New York Gov. Andrew Cuomo’s 20-minute statement, announcing his resignation following allegations of sexual harassment, vacillated between apologies, in which he reiterated that he was taking responsibility for his actions, and statements insisting he had “never crossed the line with anyone.”

As apologies go, it was not the most sincere, given that Cuomo went on to highlight his own accomplishments as governor. But it was a decent first step — especially considering that it was paired with a meaningful action. Even if Cuomo still can’t quite accept, in his own words, “the extent to which the line has been redrawn,” he said he’s willing to accept that his inability to understand doesn’t invalidate the impact his actions had, however well-intentioned he may insist they were.

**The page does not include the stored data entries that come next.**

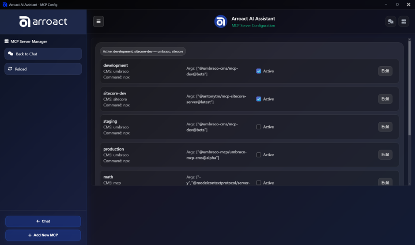
Task: Maximize the application window
Action: pos(397,4)

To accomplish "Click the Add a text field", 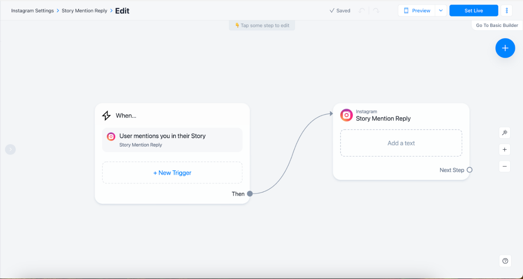I will 401,143.
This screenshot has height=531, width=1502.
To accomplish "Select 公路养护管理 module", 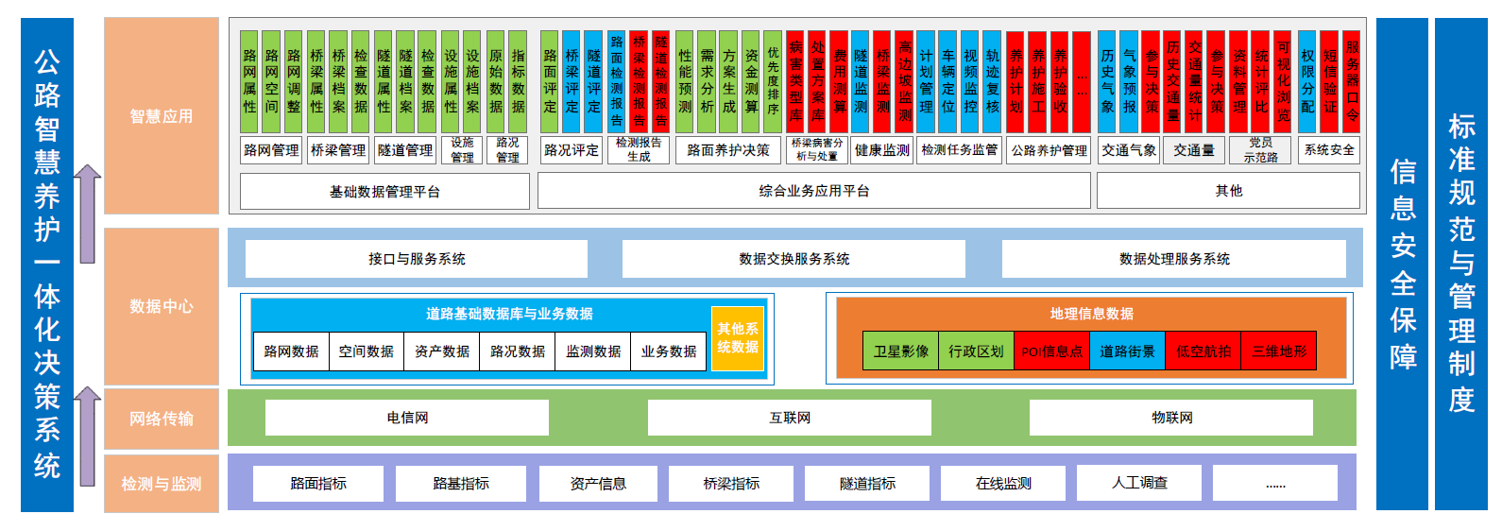I will pos(1049,150).

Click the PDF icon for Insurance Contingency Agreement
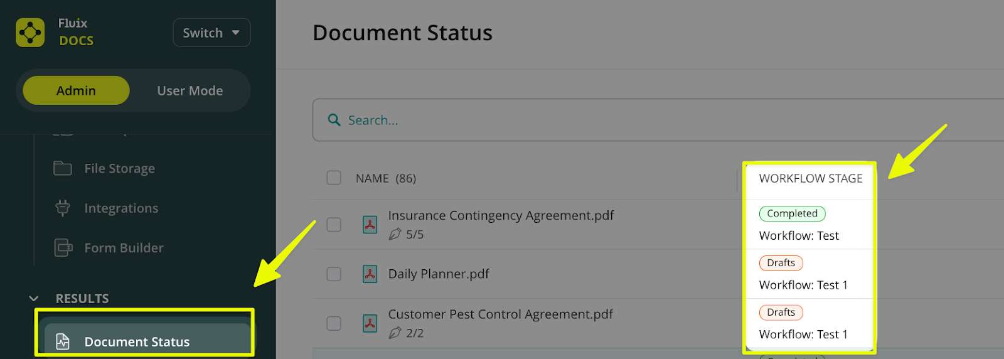[370, 225]
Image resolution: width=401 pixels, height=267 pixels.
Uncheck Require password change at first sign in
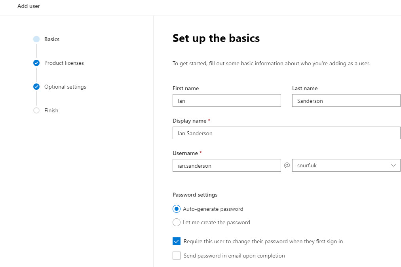pyautogui.click(x=177, y=241)
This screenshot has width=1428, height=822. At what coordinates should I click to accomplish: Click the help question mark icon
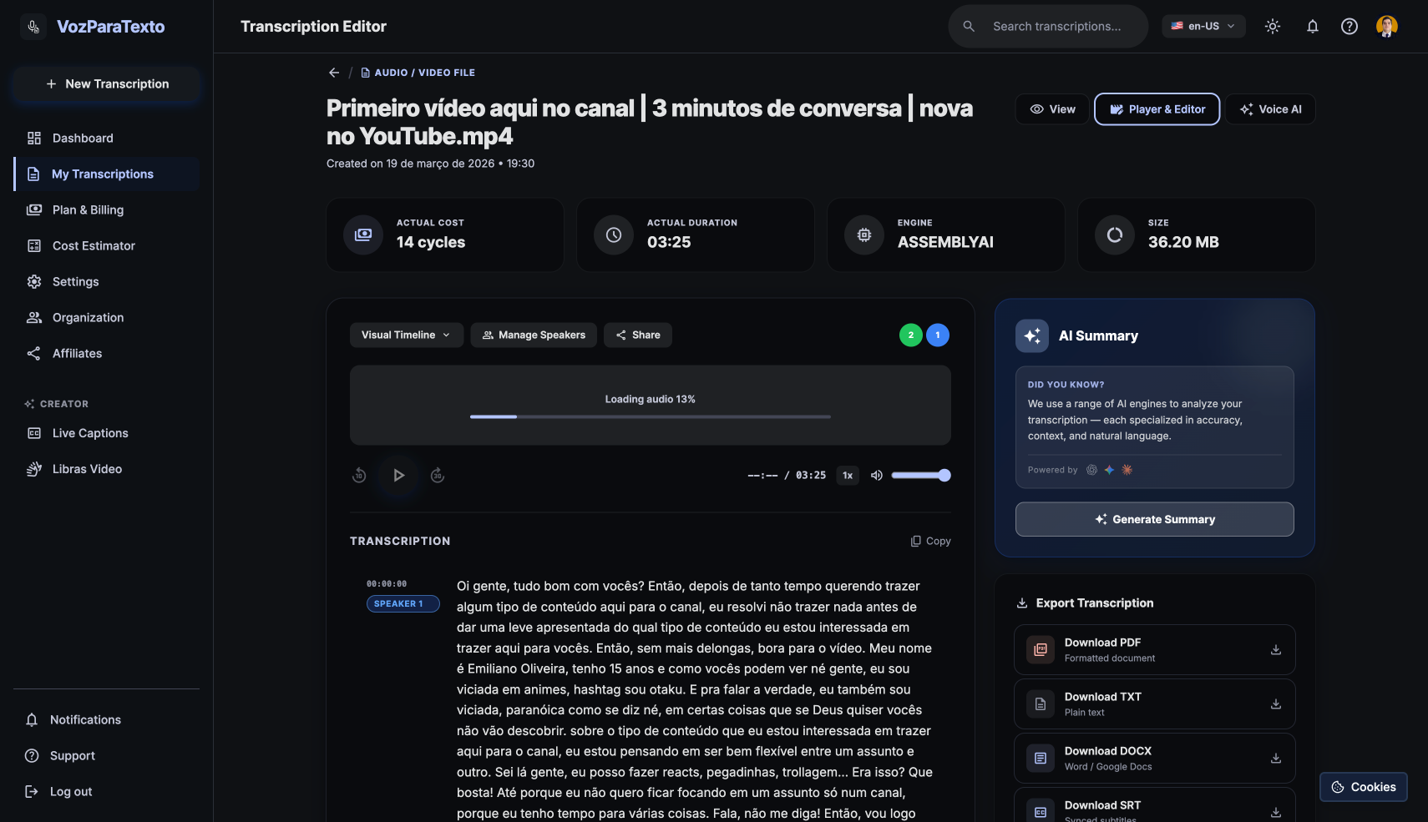[1350, 27]
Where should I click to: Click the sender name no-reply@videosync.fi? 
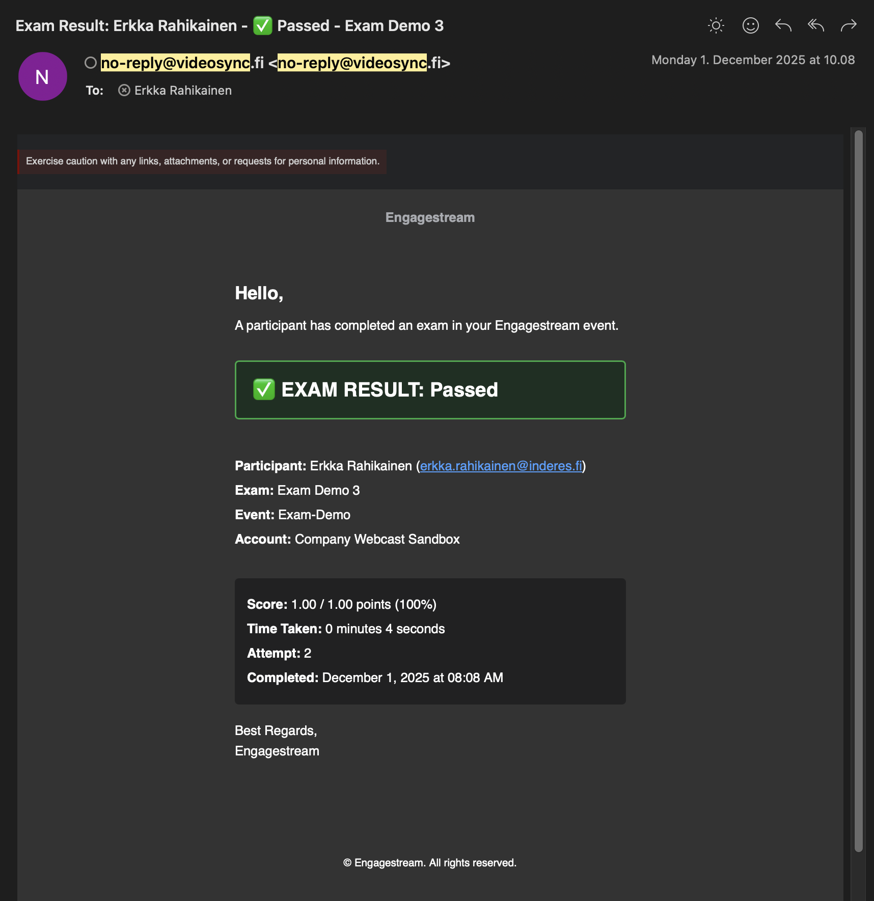coord(182,63)
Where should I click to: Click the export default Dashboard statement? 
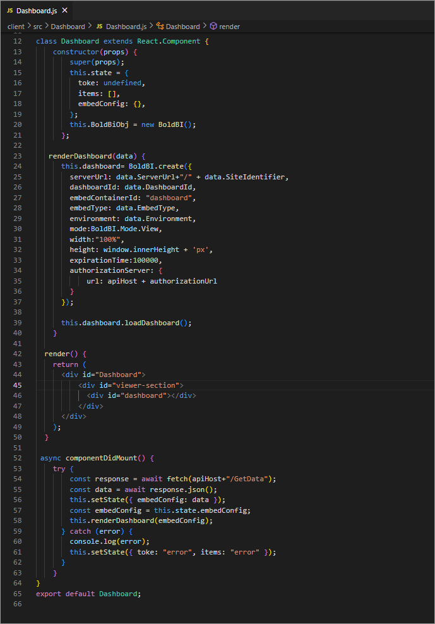[88, 594]
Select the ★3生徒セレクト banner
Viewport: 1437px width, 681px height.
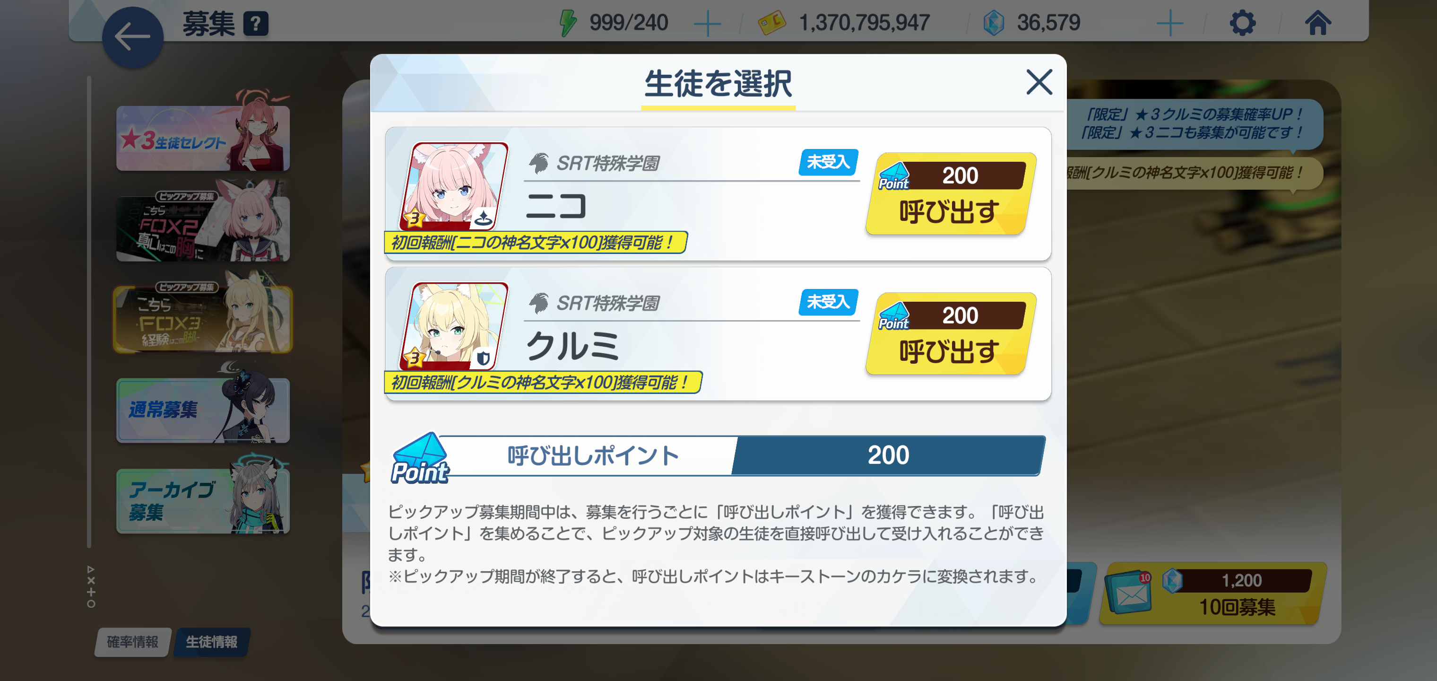203,137
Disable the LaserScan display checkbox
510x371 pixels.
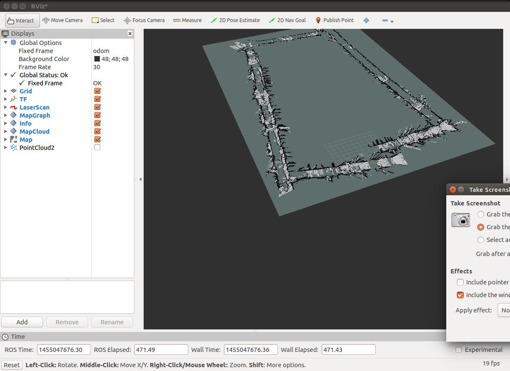pos(97,107)
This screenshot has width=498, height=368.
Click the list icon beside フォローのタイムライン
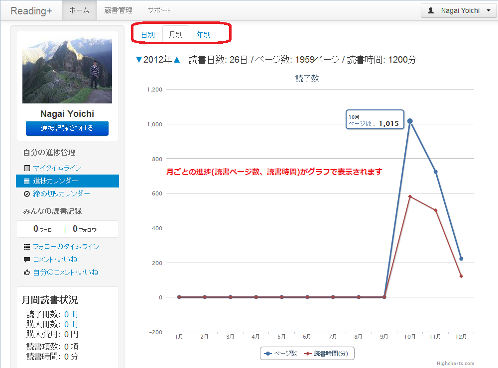tap(27, 247)
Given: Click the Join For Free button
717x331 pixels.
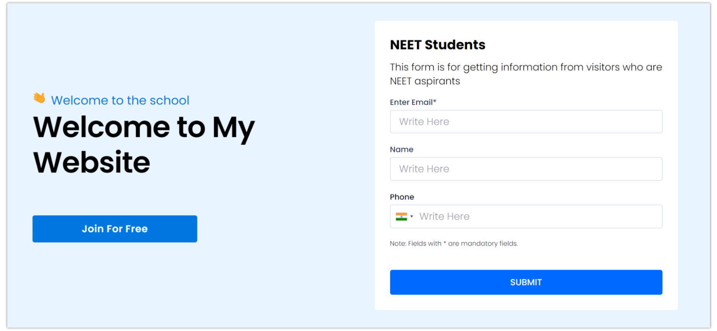Looking at the screenshot, I should [115, 229].
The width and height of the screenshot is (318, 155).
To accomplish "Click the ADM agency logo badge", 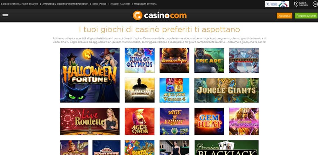I will (x=277, y=4).
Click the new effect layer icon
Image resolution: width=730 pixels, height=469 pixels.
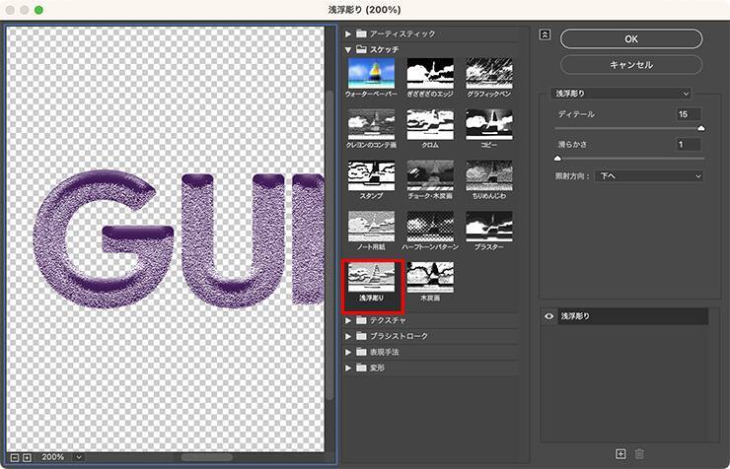(x=621, y=453)
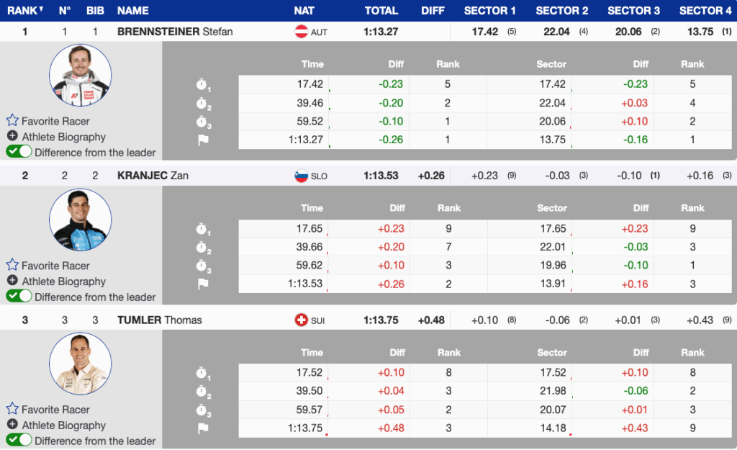Image resolution: width=737 pixels, height=450 pixels.
Task: Click the Switzerland flag icon next to SUI
Action: 302,320
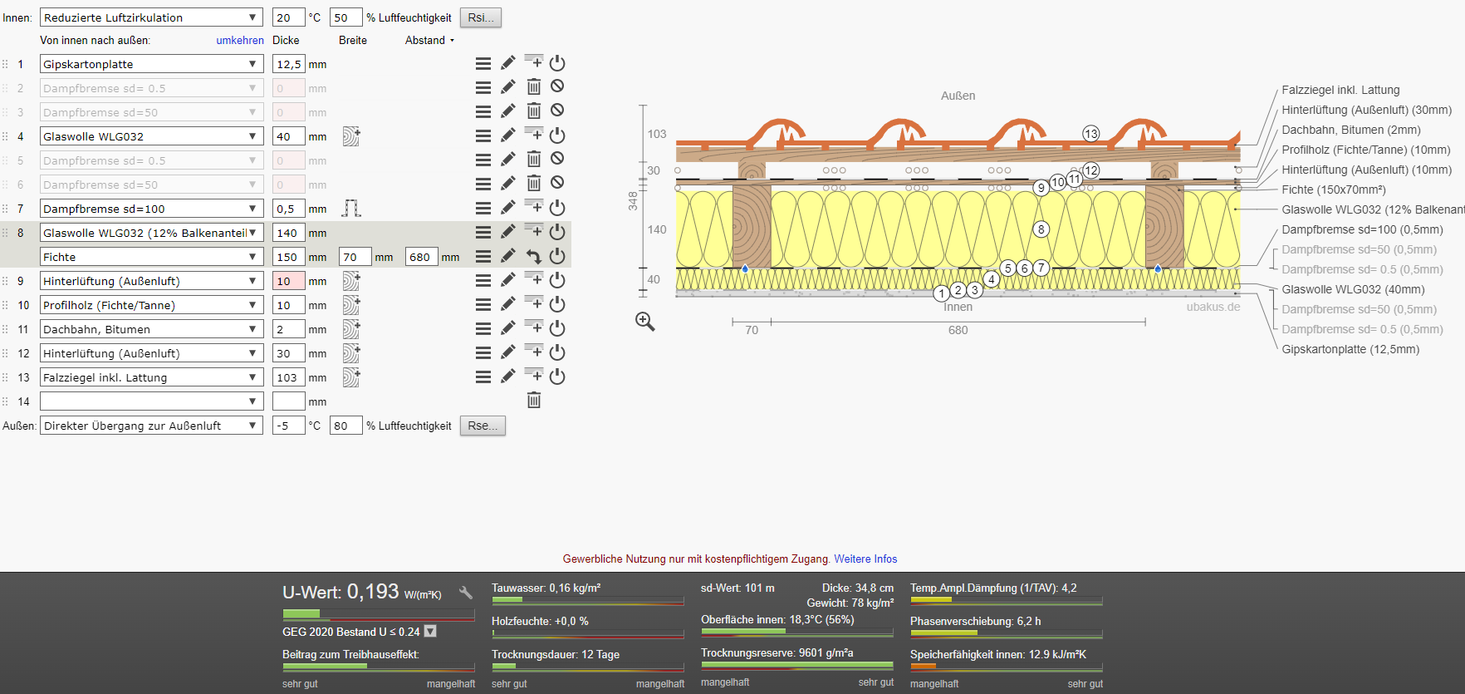Enable disabled layer 3 Dampfbremse sd=50

coord(557,111)
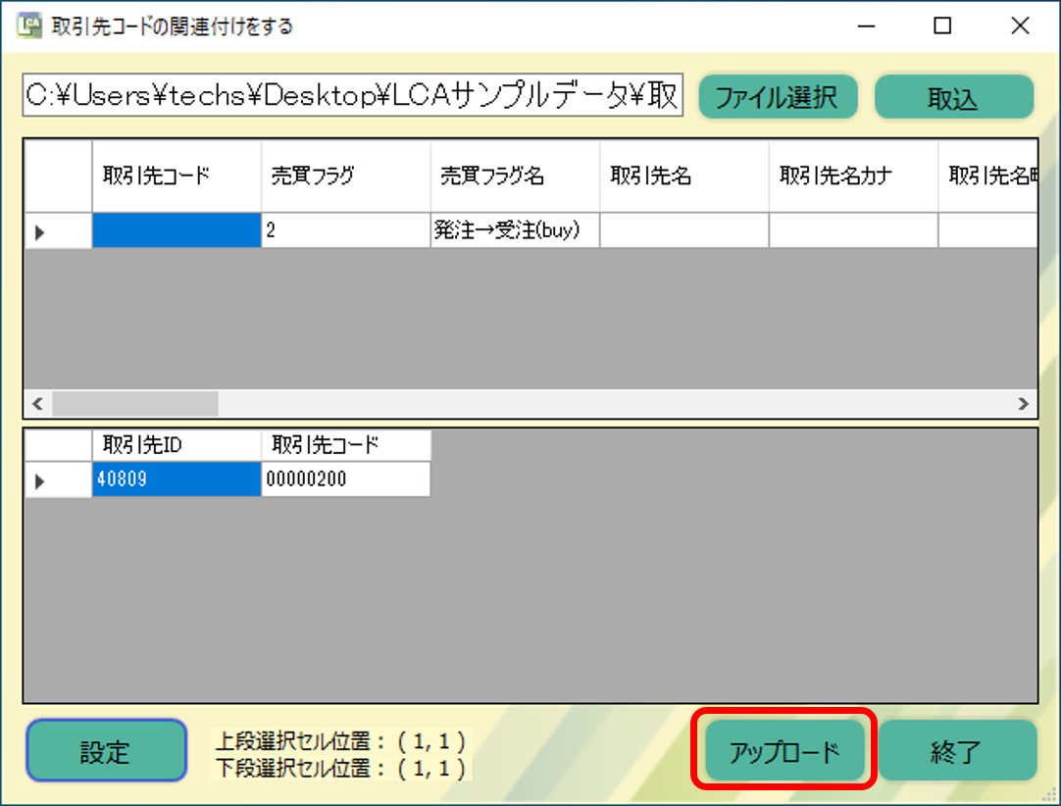
Task: Click the LCA app icon in title bar
Action: pyautogui.click(x=29, y=26)
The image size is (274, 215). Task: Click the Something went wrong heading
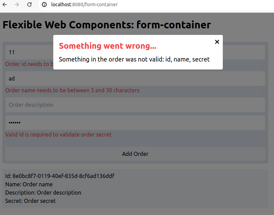click(x=108, y=46)
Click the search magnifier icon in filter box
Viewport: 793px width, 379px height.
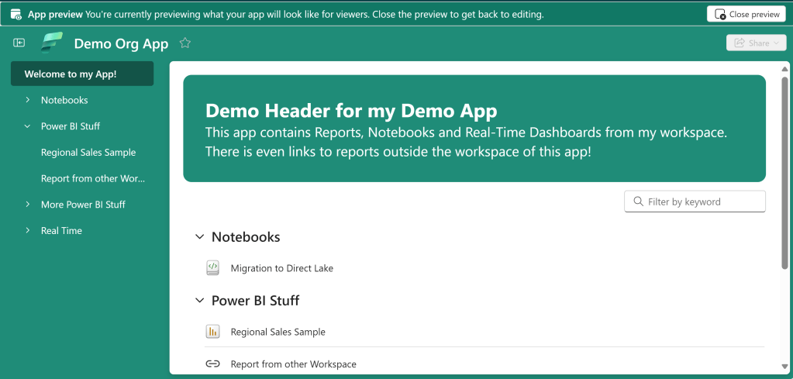click(x=638, y=202)
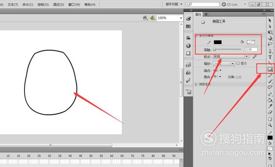Image resolution: width=275 pixels, height=167 pixels.
Task: Open the 100% zoom level dropdown
Action: tap(170, 18)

It’s a fitting first step for the month of Elul, the Jewish month that leads up to the high holidays. Traditionally, Elul is a month of reflection in anticipation of the repentance and judgment of Rosh Hashanah and Yom Kippur. According to the Jewish Publication Society’s guide to entering the high holidays, it is the time to prepare ourselves for “trusting acceptance of God’s judgment.”

Cuomo, of course, is not Jewish. But it’s clear that he is struggling with taking responsibility for his actions in exactly the way many Jews do during Elul, including reciting the Selichot prayers — nearly the entire month in Sephardic custom, and starting the week before Rosh Hashanah for Ashkenazim. Selichot are prayers asking for forgiveness, admitting sin and lauding God’s most merciful attributes. This all leads up to the most important recitation of Selichot — and other prayers of repentance and forgiveness — which comes during the Yom Kippur services, traditionally the day that God seals the Book of Judgment.

The almost-former governor — the resignation takes effect in 14 days — spent large chunks of his statement casting doubt on the investigation, saying it was driven by politics, and justifying his behavior, emphasizing that he felt that hugs are friendly and appropriate, much as he did in his initial response. He also did not address some of the more damning claims in the investigation, such as reaching his hand under an aide’s blouse, nor the allegations that he skipped the mandatory sexual harassment training that might have given him more insight into why his behavior was harmful.

But he also acknowledged that his actions did harm regardless of his intentions. As he says for one incident, “I don’t recall doing it, but if she says I did it, I believe her.” And, perhaps more importantly, he has taken action to correct it, stepping down because, he said, he believes it is in the best interest of New Yorkers.

On Yom Kippur, after reflecting during Elul, we must accept God’s judgment, and apologize even for sins we have no recollection of committing — lying, deceiving, stealing, and more — even for sins we don’t believe we committed.

Cuomo has the rest of Elul to reflect on what is and isn’t appropriate behavior, truly grapple with the harm he has done, and to make a better apology. But, at least, it seems that he has accepted the judgment of those he harmed.